Task details: Your answer should consist only of the lines from the line containing "[Disfraz de bruja con" through the last line below, each repeated exactly.

Stored data entries:
•••••
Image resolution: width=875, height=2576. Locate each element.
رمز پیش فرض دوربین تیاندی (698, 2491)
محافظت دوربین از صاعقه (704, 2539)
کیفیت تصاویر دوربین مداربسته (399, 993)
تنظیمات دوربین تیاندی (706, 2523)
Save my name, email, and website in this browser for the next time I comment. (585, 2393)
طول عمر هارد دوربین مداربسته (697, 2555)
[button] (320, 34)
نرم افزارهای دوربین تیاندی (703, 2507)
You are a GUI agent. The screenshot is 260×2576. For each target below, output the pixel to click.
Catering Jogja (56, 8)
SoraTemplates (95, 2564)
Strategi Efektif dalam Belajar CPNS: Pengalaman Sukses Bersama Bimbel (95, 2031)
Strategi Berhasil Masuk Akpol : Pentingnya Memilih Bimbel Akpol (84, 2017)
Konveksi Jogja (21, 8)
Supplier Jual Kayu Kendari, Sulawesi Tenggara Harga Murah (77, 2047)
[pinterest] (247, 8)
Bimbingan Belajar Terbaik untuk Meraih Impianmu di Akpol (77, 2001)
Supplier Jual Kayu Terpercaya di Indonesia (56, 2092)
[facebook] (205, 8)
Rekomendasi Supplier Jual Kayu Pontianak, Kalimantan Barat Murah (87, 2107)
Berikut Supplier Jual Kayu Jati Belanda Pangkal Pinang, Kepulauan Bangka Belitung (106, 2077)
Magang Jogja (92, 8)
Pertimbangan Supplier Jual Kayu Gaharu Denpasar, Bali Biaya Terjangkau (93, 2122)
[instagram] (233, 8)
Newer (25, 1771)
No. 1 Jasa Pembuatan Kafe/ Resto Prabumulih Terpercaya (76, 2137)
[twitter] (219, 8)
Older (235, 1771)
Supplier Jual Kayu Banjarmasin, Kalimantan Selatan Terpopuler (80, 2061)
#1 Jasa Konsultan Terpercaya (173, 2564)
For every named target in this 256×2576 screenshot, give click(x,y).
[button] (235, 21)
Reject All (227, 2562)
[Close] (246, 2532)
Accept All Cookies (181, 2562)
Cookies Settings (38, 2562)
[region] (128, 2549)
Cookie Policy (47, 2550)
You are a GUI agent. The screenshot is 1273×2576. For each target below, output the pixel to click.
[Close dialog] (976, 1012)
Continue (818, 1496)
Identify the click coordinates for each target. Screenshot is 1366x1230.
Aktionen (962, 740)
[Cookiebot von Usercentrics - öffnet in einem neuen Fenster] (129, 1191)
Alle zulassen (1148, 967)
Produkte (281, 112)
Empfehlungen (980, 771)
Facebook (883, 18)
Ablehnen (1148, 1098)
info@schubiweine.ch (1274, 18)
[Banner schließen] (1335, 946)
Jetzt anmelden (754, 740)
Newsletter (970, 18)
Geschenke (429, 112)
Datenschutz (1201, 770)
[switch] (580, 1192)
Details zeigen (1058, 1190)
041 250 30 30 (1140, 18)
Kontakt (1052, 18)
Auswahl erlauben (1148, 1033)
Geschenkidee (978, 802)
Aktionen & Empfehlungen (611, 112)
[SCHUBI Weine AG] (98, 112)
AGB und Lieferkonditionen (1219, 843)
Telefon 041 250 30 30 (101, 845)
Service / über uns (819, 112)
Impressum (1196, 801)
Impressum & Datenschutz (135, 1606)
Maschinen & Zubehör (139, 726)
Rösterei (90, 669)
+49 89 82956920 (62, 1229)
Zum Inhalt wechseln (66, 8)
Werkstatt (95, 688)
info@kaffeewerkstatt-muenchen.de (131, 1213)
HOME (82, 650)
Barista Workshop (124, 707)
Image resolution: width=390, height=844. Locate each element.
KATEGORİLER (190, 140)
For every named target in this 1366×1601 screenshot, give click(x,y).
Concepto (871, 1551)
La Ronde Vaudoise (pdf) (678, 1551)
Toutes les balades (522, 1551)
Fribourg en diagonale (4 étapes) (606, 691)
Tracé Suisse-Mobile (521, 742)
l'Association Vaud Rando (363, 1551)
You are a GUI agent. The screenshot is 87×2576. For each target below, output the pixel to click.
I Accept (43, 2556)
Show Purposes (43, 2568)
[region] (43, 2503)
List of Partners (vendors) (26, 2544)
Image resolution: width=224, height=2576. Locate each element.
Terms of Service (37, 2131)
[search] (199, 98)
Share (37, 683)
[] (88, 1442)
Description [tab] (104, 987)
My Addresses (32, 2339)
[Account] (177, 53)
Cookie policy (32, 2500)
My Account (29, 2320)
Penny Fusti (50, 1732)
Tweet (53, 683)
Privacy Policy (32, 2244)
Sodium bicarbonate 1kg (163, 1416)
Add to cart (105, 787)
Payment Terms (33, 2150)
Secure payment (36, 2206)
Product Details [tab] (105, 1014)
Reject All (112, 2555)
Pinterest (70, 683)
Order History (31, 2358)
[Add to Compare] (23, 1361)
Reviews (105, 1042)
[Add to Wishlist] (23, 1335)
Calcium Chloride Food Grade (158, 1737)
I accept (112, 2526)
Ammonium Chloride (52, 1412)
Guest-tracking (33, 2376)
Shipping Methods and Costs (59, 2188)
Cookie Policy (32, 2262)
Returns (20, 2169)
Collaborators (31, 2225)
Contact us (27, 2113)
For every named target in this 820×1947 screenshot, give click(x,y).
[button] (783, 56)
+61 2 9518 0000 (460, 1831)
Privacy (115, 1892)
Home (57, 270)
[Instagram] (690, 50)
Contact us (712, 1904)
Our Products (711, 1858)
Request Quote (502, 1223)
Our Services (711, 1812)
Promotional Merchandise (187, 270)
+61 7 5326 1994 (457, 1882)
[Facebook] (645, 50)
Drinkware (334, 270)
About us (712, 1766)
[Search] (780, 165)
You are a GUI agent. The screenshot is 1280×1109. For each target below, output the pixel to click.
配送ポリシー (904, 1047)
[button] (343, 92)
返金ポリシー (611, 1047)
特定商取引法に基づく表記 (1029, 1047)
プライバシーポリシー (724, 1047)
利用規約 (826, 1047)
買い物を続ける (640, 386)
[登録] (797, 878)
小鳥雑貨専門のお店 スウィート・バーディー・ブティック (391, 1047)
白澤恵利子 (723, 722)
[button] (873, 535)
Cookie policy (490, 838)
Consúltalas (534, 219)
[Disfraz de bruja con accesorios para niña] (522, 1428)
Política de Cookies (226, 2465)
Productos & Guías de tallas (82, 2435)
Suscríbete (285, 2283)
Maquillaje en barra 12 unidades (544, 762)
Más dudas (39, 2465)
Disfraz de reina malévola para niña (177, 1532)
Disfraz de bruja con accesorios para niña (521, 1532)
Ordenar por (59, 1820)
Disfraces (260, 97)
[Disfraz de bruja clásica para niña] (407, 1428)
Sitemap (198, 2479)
•••••
Written solution:
[Disfraz de bruja con accesorios para niña] (522, 1428)
Política de Cookies (226, 2465)
Productos & Guías de tallas (82, 2435)
Suscríbete (285, 2283)
Maquillaje en barra 12 unidades (544, 762)
Más dudas (39, 2465)
Disfraz de reina malévola para niña (177, 1532)
Disfraz de bruja con accesorios para niña (521, 1532)
Ordenar por (59, 1820)
Disfraces (260, 97)
[Disfraz de bruja clásica para niña] (407, 1428)
Sitemap (198, 2479)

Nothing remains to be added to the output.